> [TASK DESCRIPTION]: From the data below, retype exactly the lines starting with the one that contains "Service-Hotline: +49 (0)8702-9495885" and ending with the one that contains "Schwimmbojen (435, 759)", both included.

> [LISTED ENTRIES]:
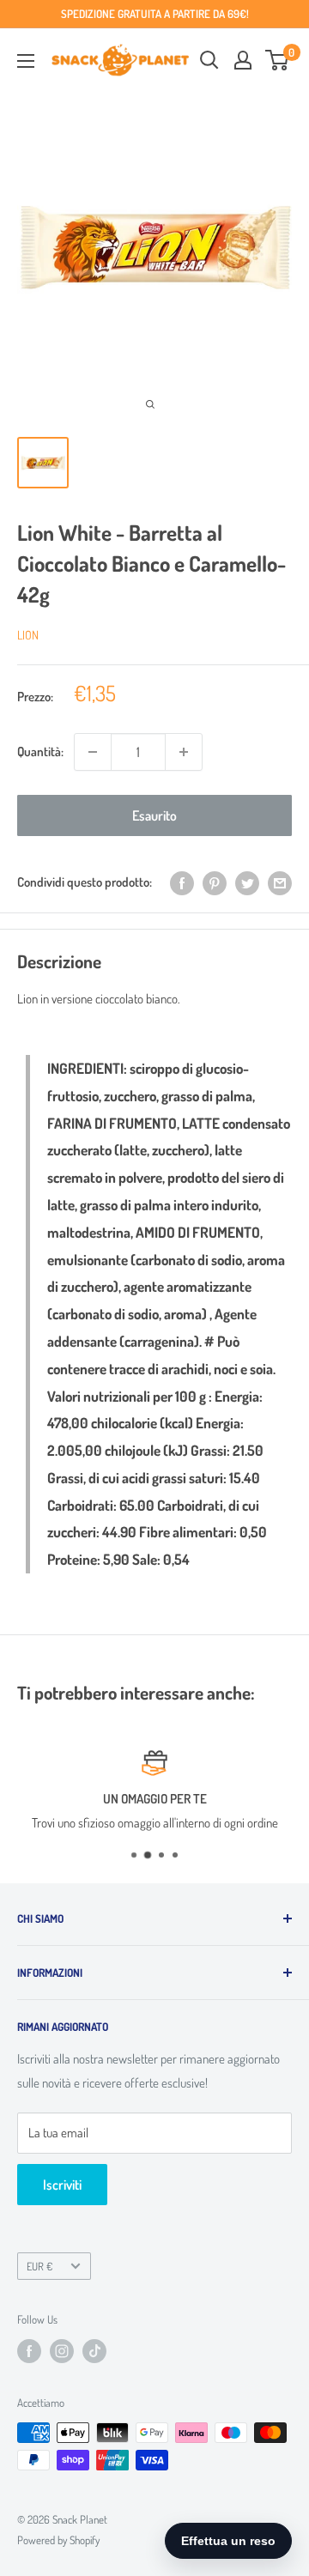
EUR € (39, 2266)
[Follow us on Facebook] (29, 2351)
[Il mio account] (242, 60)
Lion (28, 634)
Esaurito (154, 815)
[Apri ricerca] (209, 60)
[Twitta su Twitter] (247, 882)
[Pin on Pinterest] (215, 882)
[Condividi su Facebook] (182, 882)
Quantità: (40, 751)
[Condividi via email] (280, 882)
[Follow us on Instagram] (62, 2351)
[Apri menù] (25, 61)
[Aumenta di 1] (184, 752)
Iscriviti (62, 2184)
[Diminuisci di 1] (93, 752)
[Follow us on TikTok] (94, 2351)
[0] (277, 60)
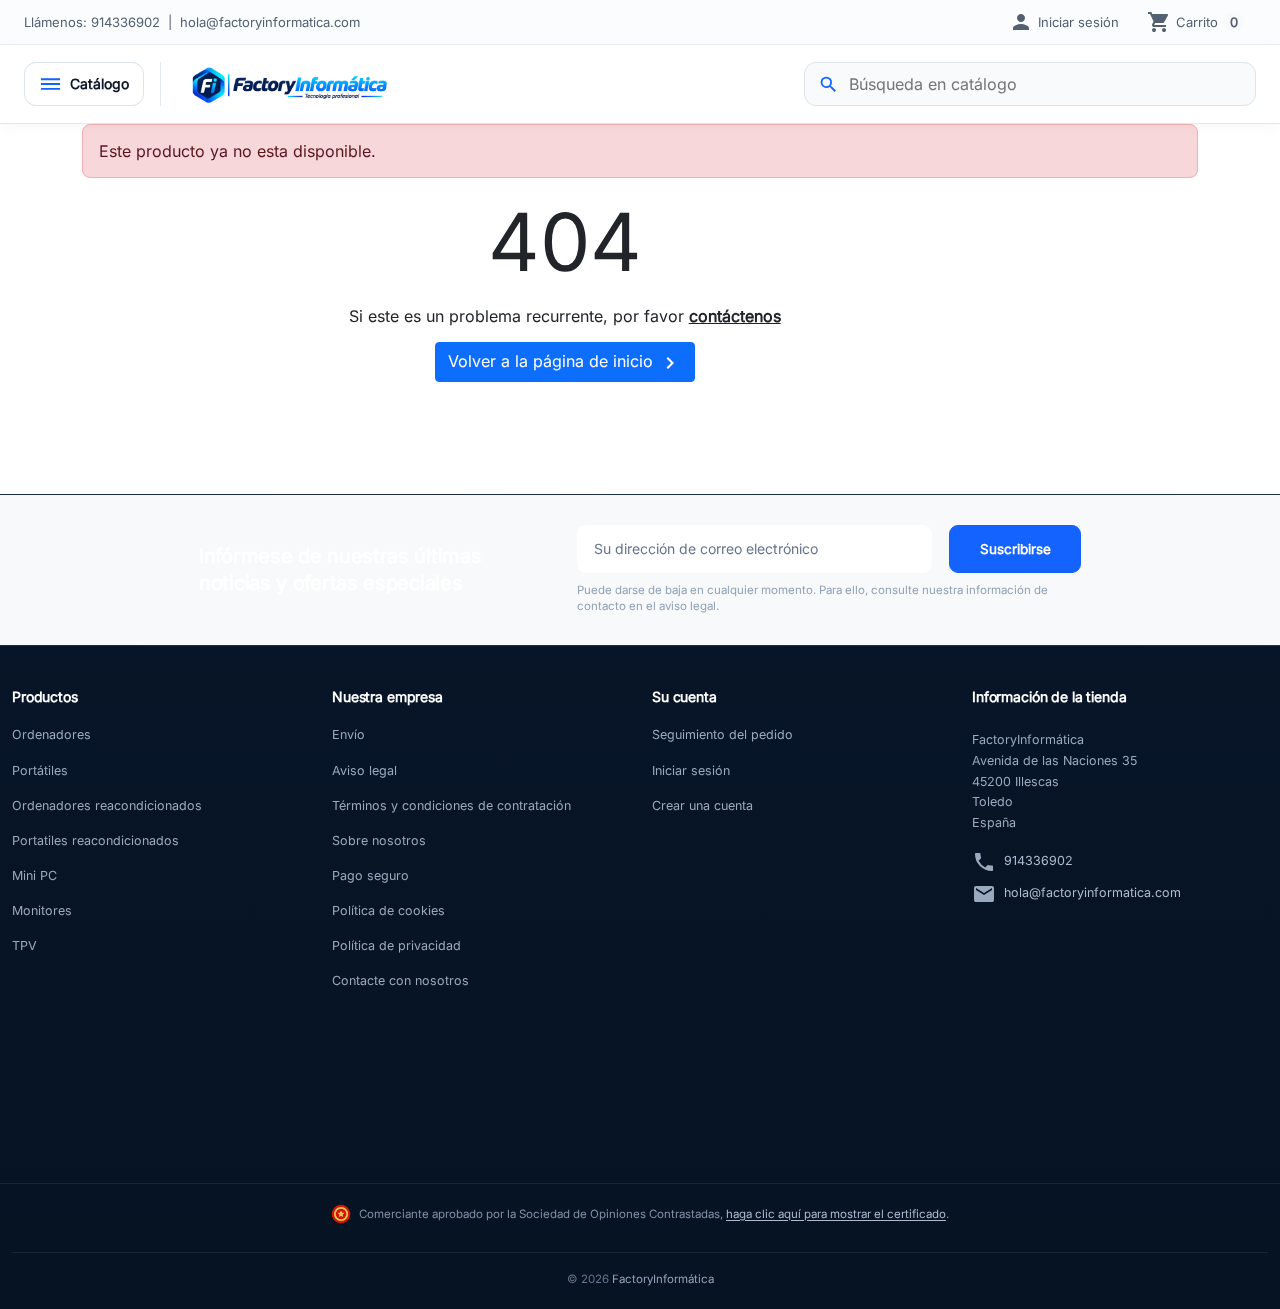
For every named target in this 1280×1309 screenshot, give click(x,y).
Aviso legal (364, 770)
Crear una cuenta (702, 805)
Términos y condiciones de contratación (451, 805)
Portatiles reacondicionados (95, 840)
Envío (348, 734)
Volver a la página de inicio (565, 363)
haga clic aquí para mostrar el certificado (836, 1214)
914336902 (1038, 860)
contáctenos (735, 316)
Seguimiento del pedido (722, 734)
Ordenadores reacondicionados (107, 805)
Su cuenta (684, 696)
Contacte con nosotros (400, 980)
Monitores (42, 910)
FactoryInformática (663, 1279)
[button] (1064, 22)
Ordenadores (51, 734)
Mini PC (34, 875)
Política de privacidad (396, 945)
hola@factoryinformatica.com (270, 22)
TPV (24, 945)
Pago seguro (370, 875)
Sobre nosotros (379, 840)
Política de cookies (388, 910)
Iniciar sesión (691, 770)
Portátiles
...
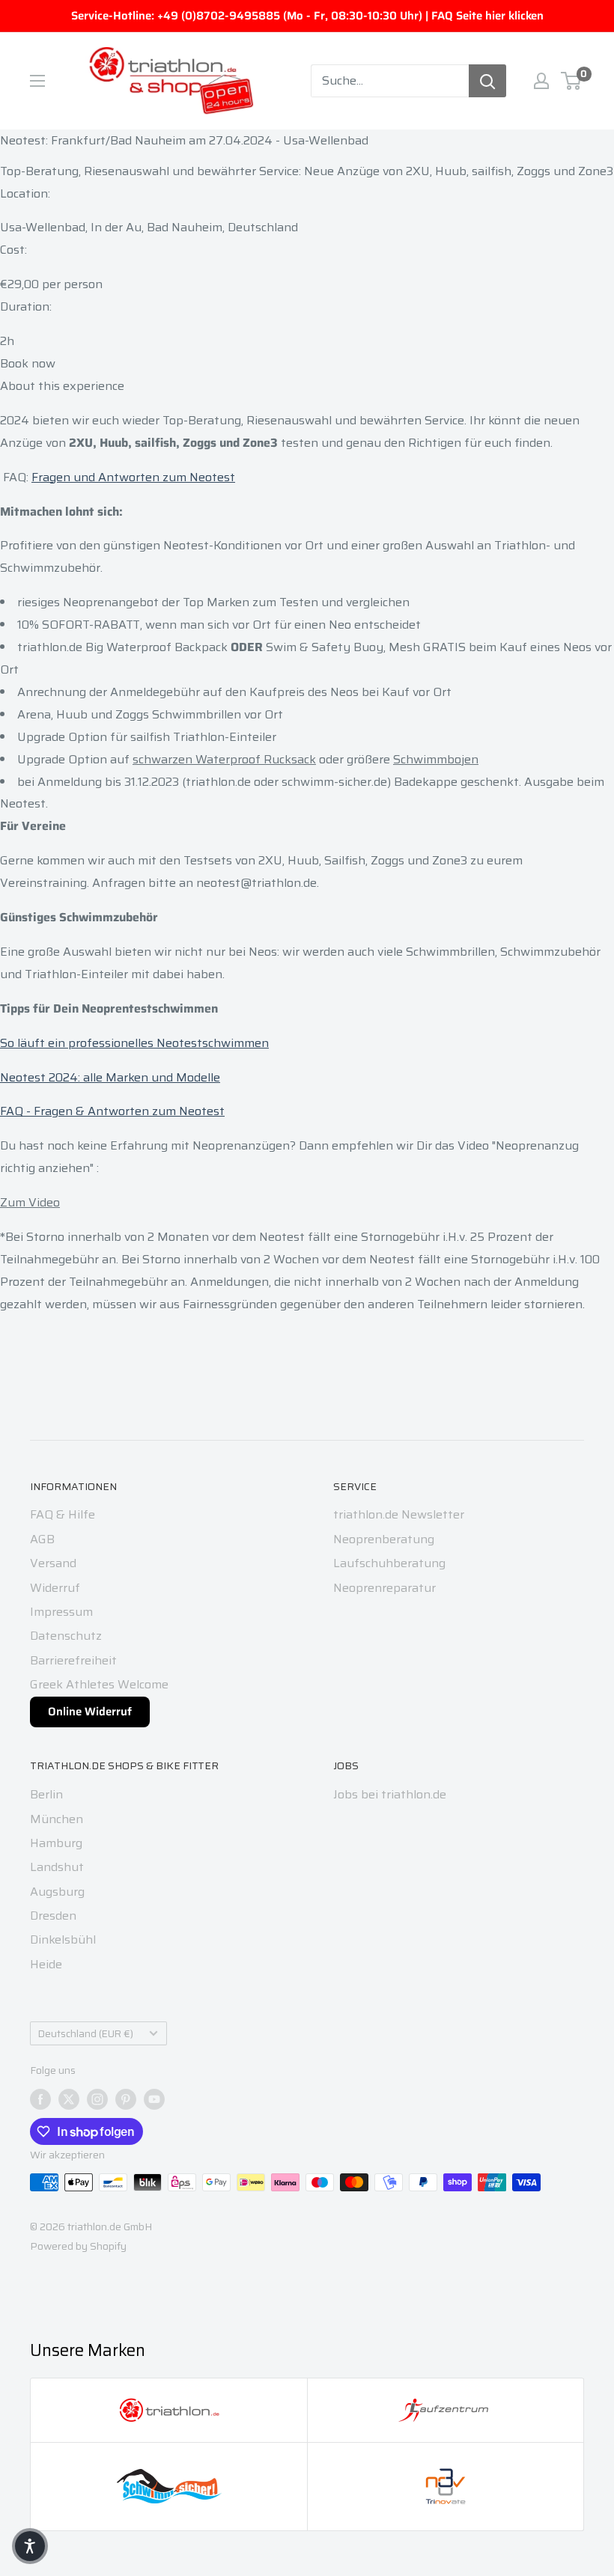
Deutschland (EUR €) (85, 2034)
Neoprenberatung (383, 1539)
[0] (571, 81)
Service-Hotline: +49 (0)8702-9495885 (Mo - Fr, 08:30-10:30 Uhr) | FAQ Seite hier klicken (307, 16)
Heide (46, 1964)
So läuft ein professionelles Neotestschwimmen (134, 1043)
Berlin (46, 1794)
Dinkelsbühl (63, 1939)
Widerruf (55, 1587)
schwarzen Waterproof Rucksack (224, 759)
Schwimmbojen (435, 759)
...
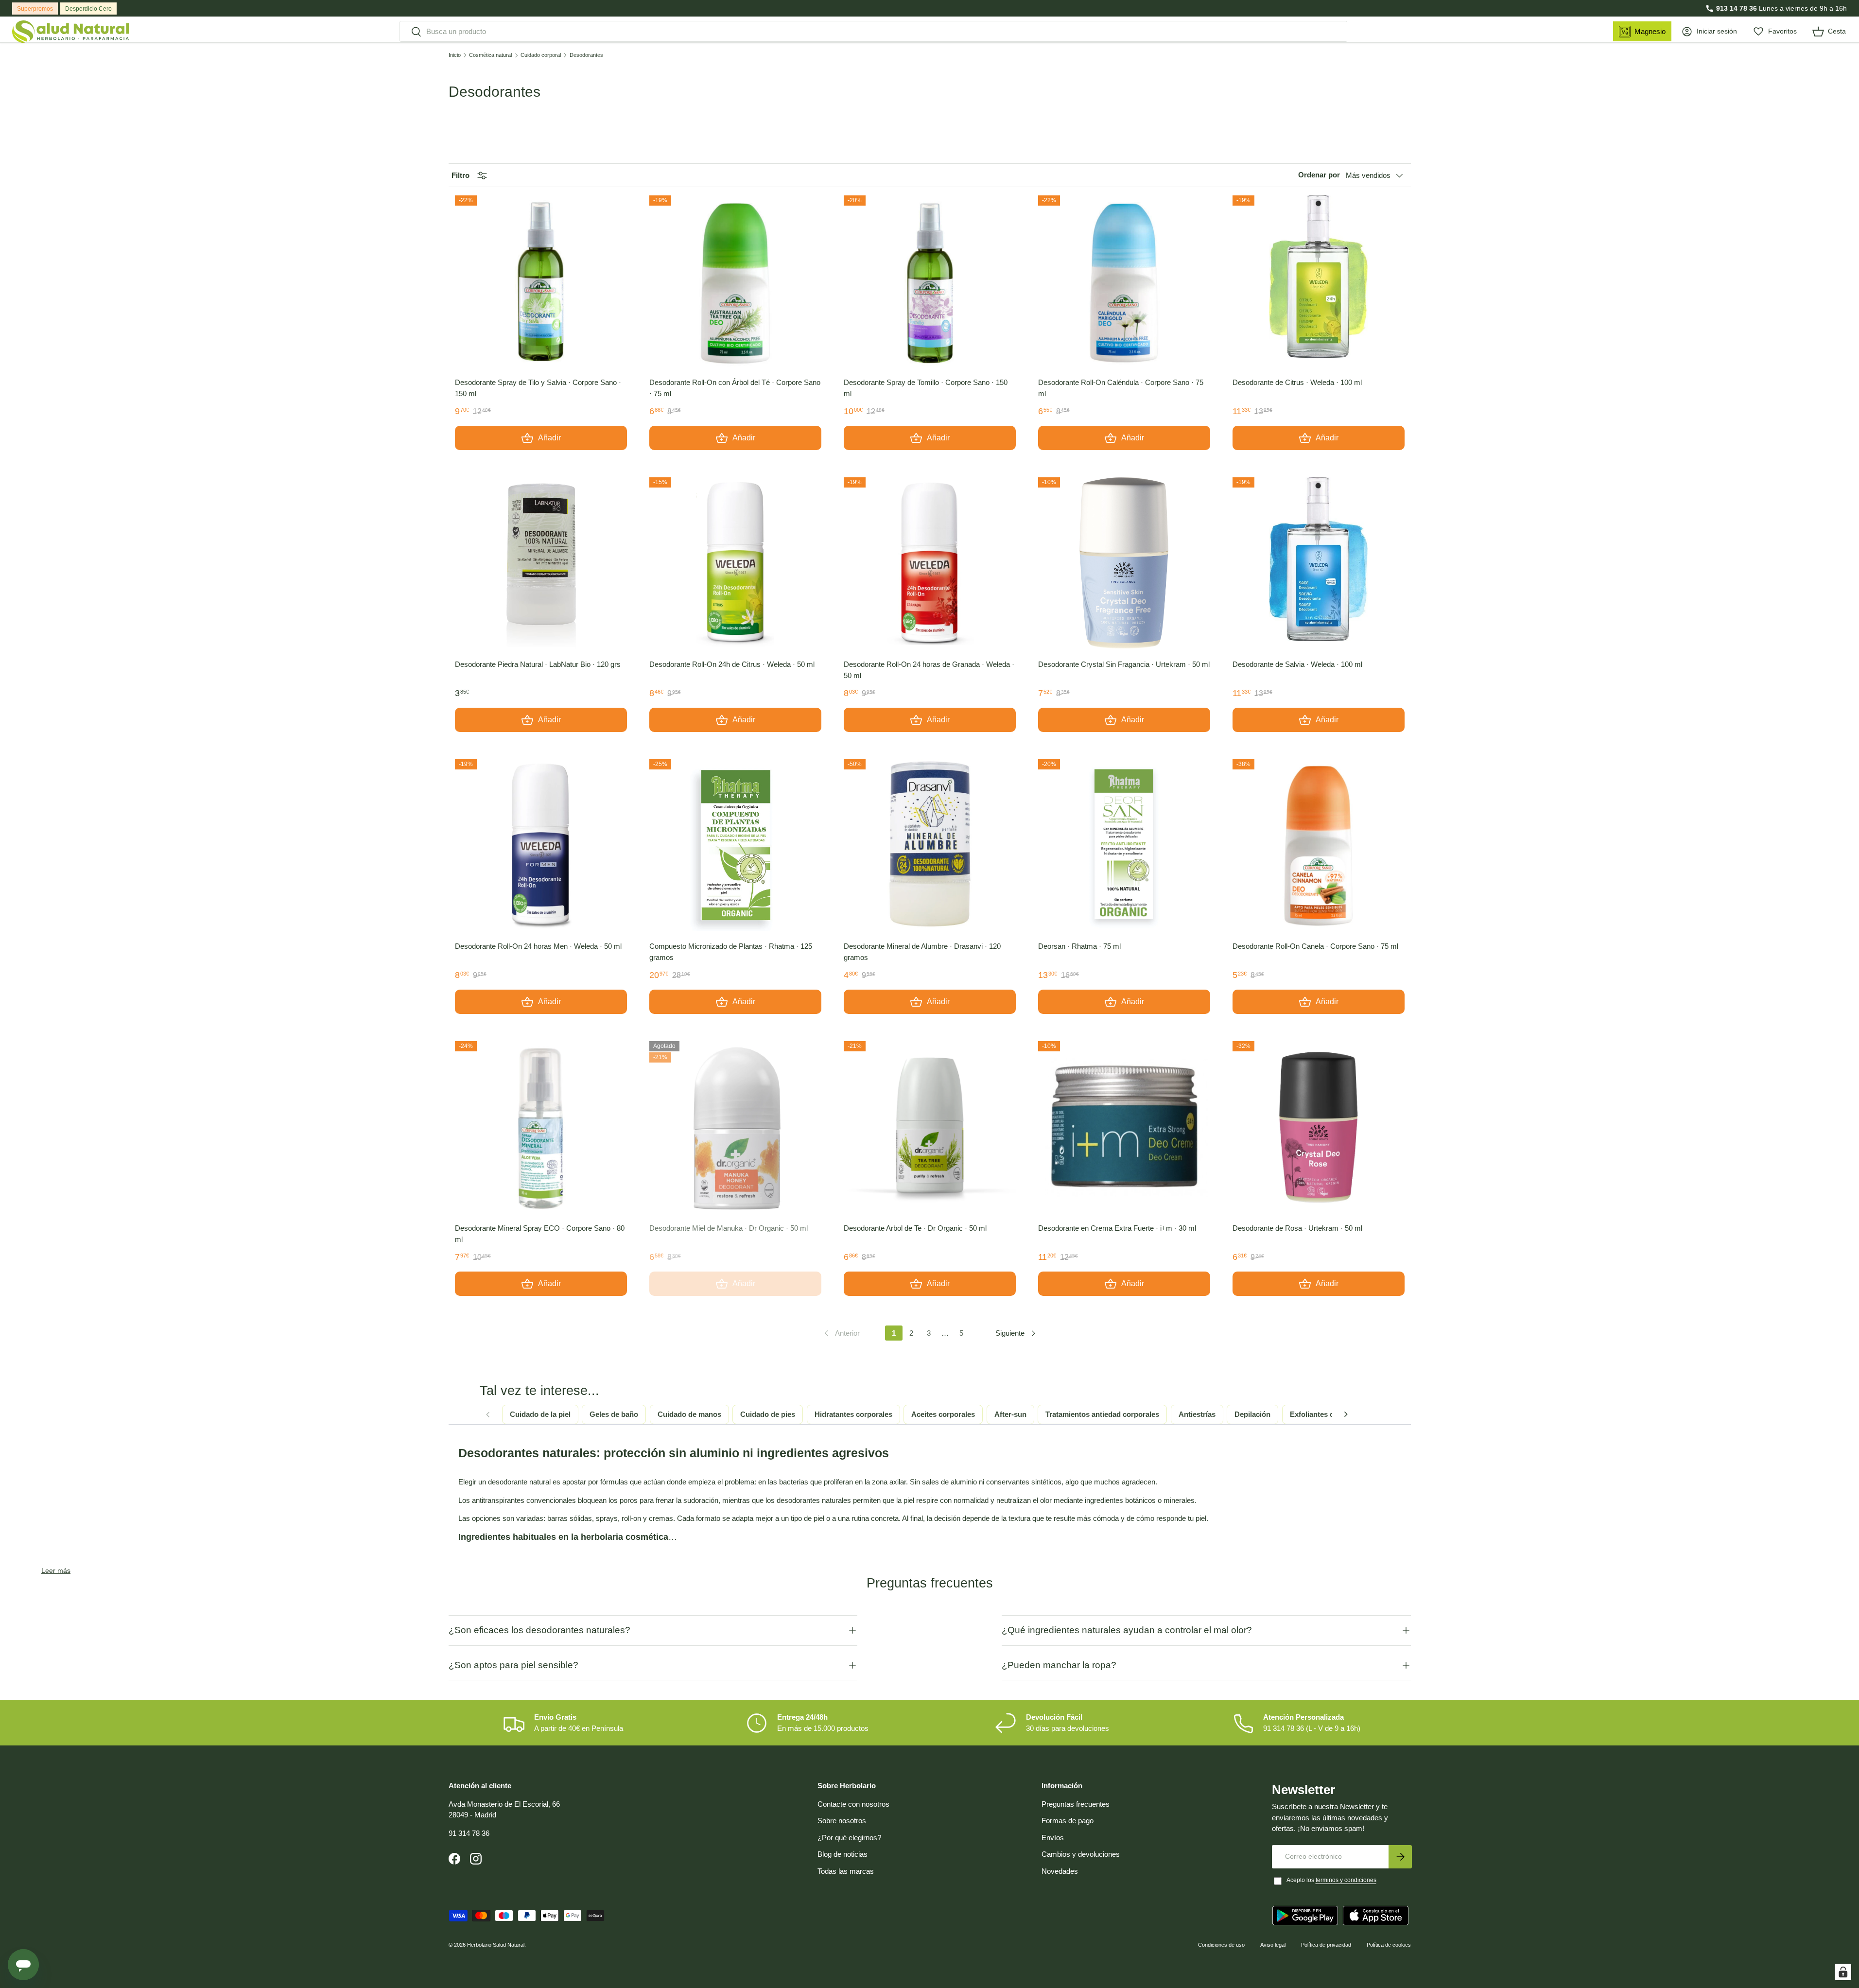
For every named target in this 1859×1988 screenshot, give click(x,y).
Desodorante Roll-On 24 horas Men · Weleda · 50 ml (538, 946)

> [RESPONSE TO THIS EXERCISE]:
Service-Hotline: +49 (0)8702-9495885 (Mo - Fr, 08:30-10:30 Uhr) | FAQ Seite hier klicken (307, 16)
Heide (46, 1964)
So läuft ein professionelles Neotestschwimmen (134, 1043)
Berlin (46, 1794)
Dinkelsbühl (63, 1939)
Widerruf (55, 1587)
schwarzen Waterproof Rucksack (224, 759)
Schwimmbojen (435, 759)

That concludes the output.